| Task requirements |
Could you repeat word for word the lines starting at the one that contains "Where should I" and ending at the last line of the records, leaving the pictures out of your answer?

| Data shown |

⟨

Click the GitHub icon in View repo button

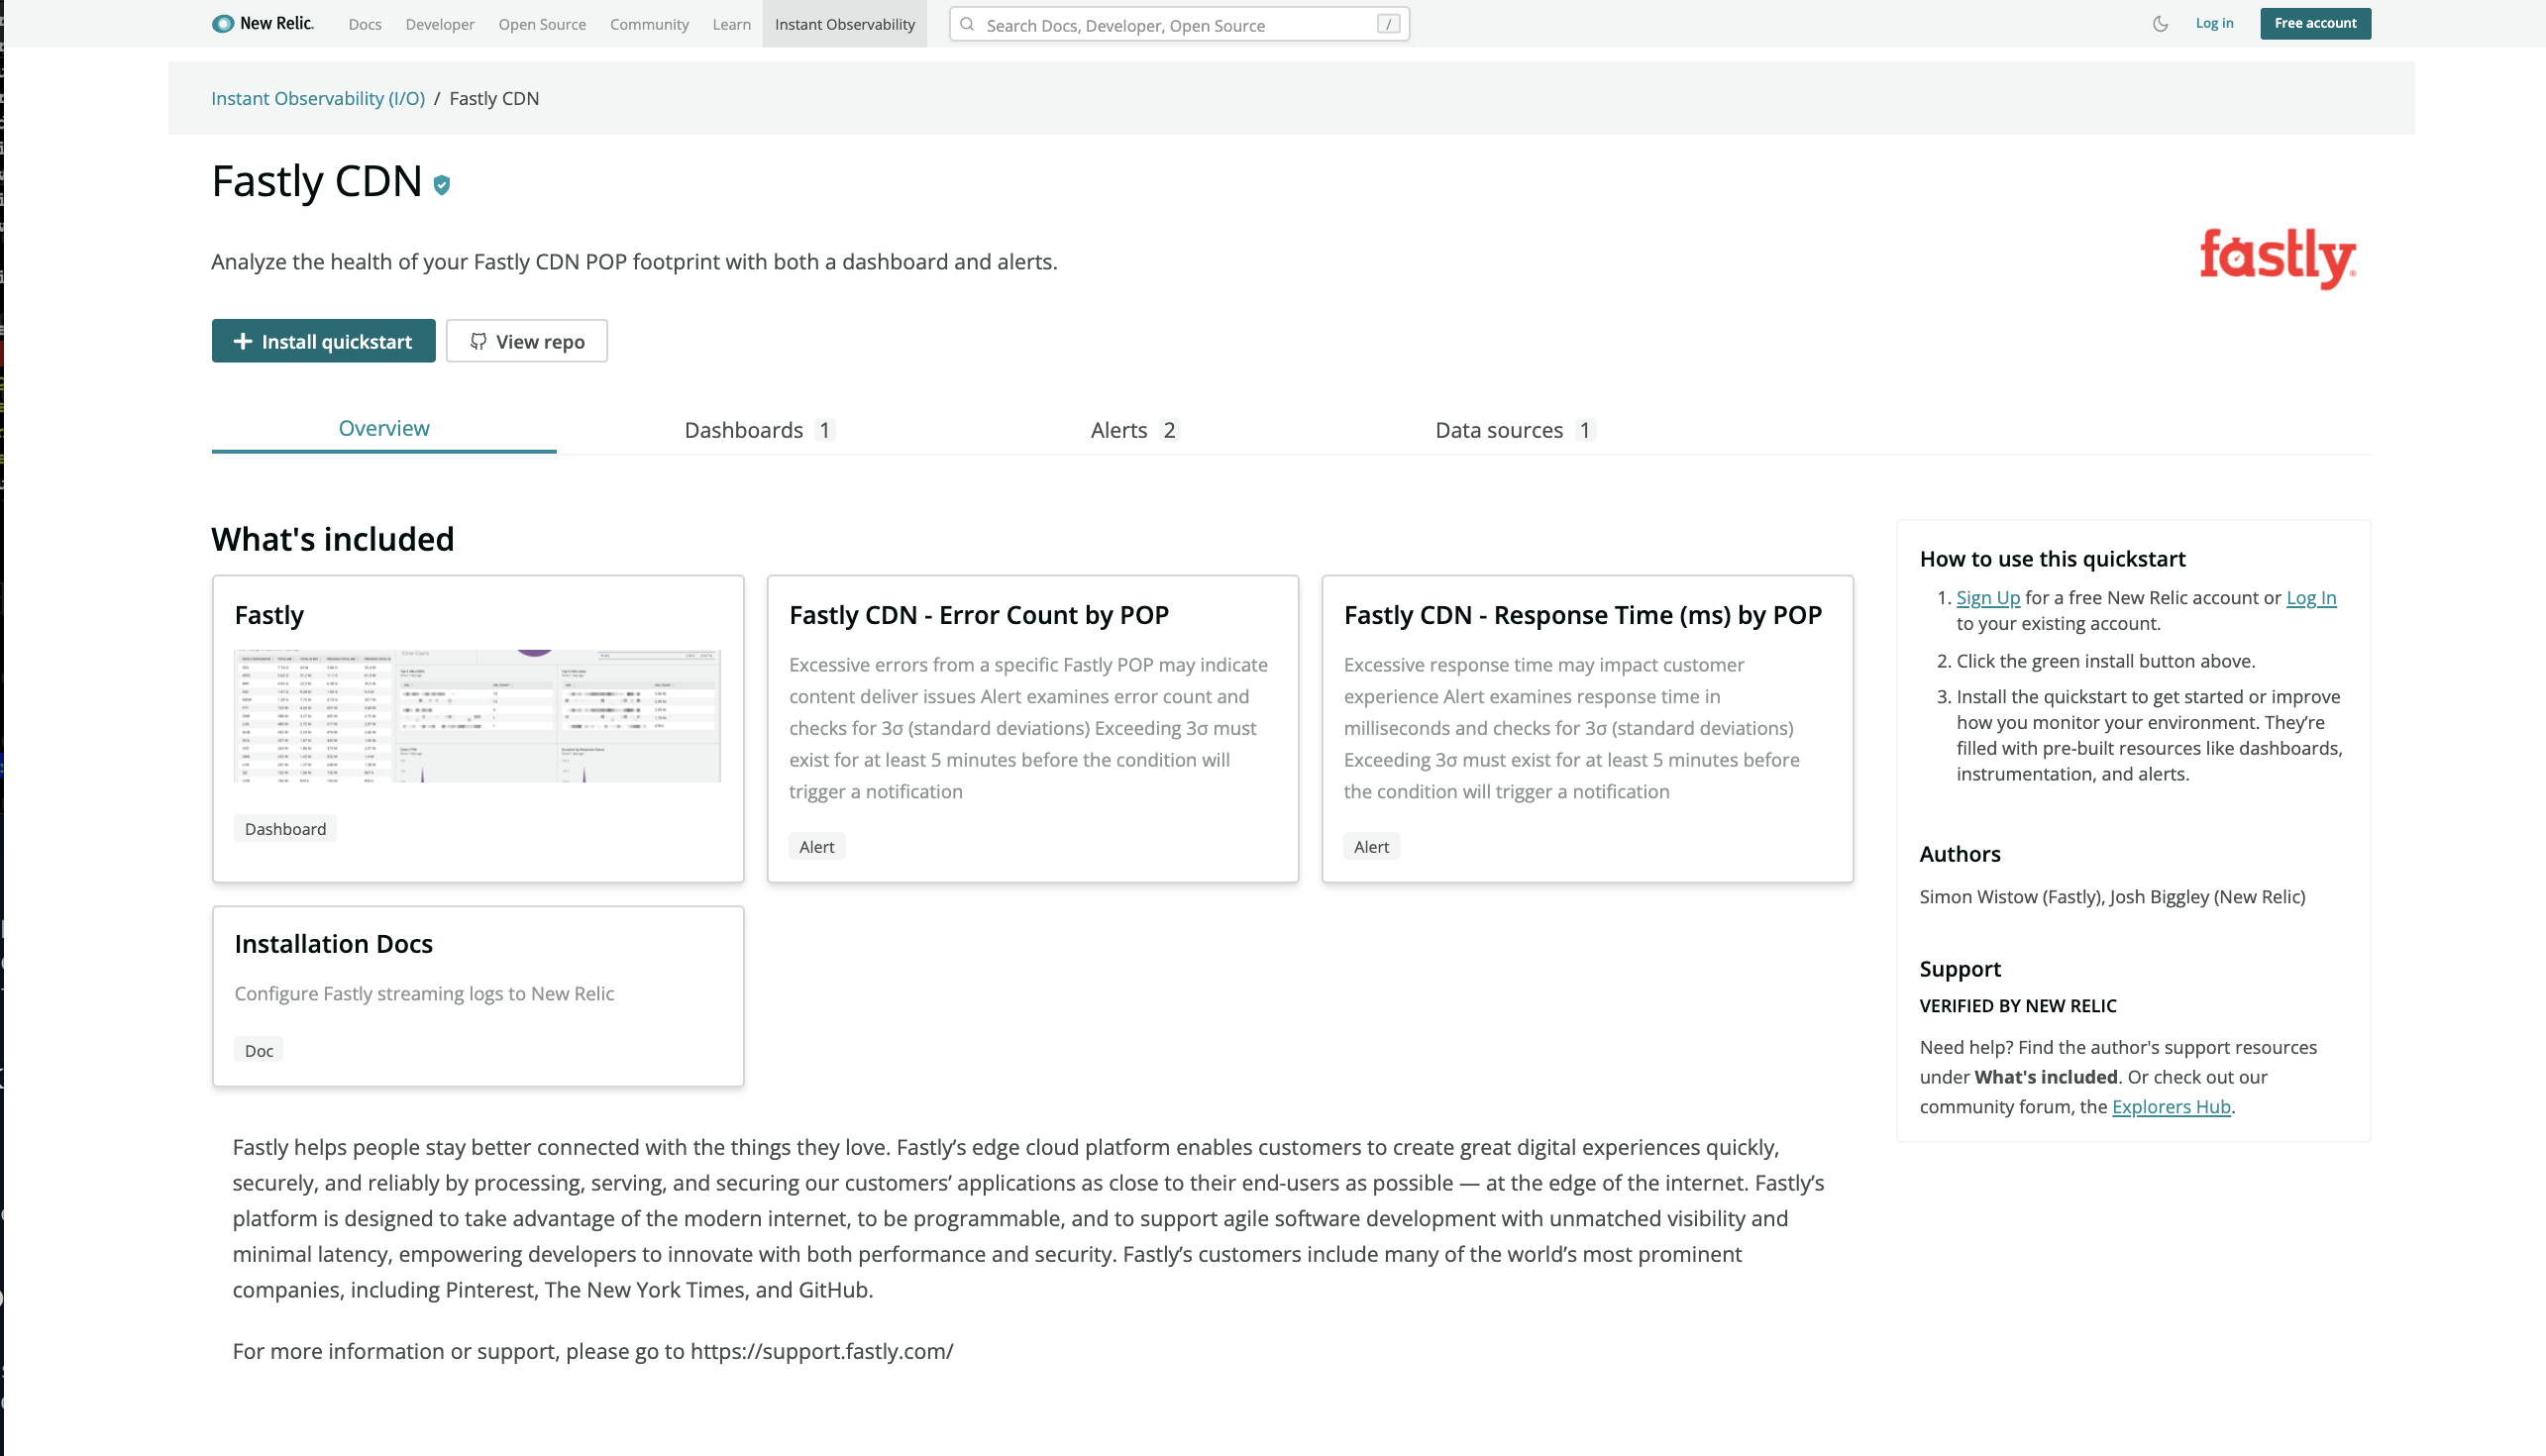pos(478,341)
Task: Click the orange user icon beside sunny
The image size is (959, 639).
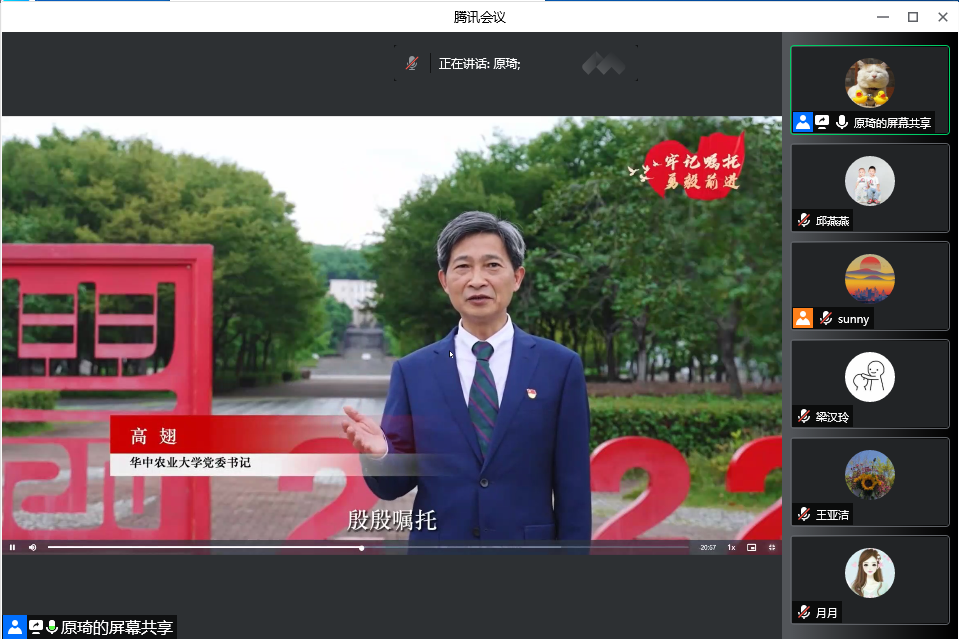Action: pyautogui.click(x=802, y=318)
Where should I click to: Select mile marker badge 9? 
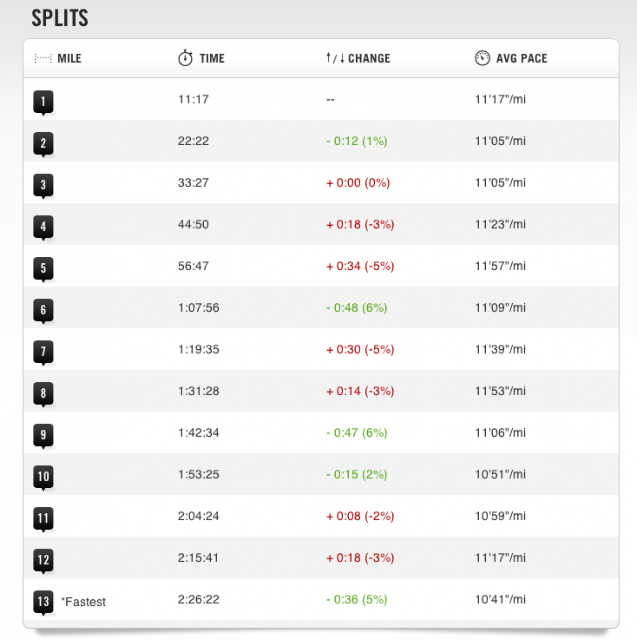[43, 435]
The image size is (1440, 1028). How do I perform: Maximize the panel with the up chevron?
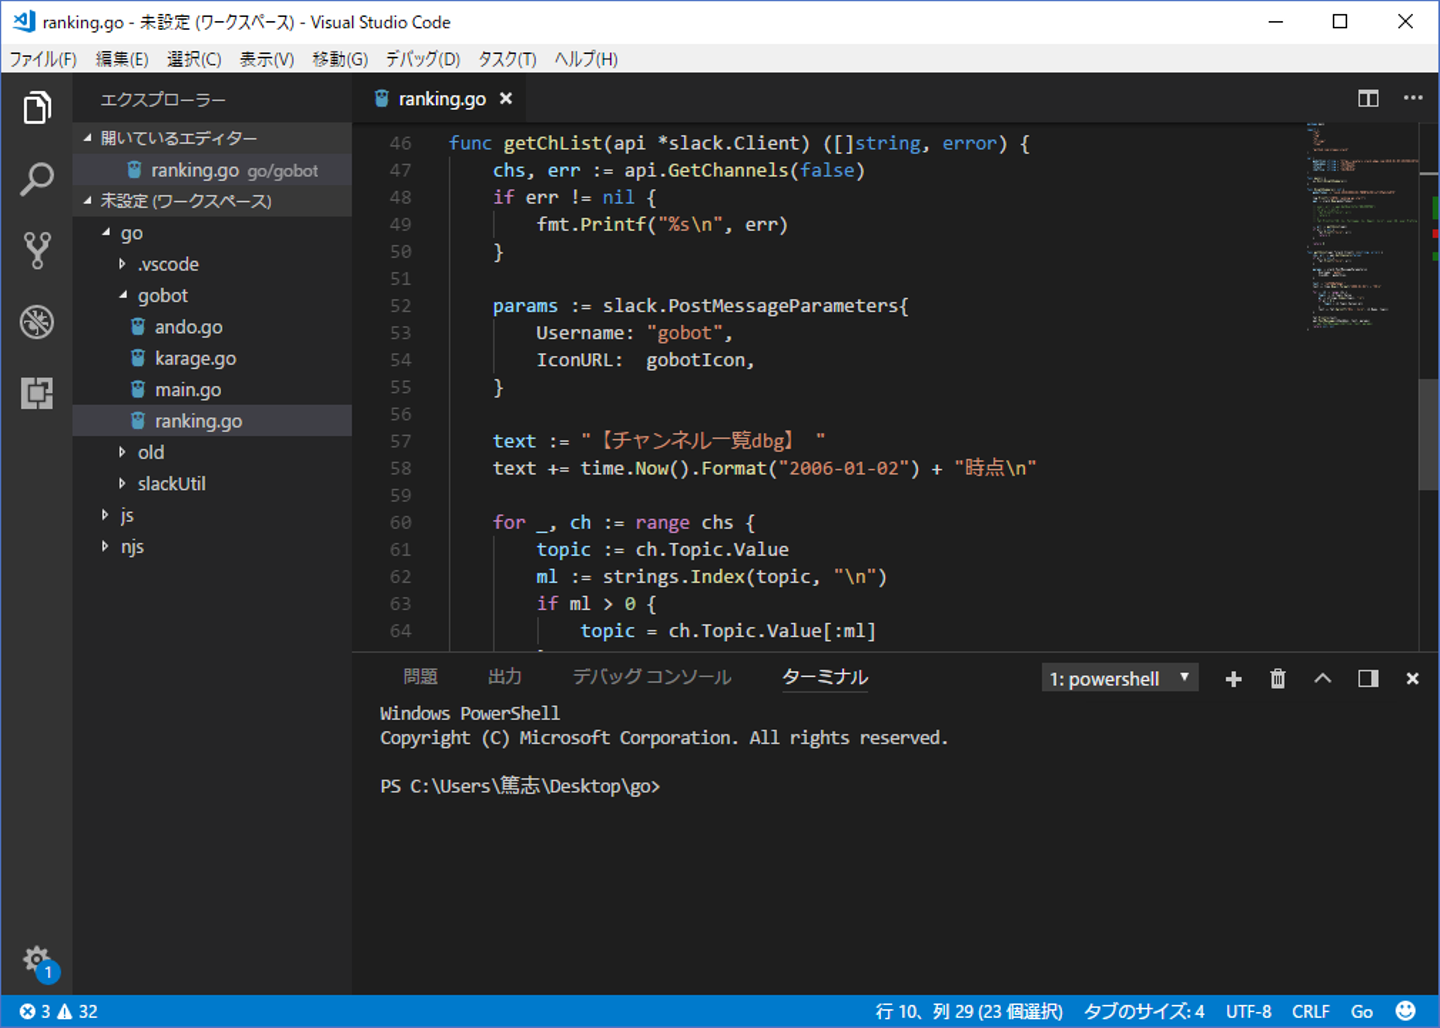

⟩

| Correct answer |
Where should I click to: Select mile marker badge 9? 
[43, 435]
The image size is (1440, 1028). How do I perform: Maximize the panel with the up chevron?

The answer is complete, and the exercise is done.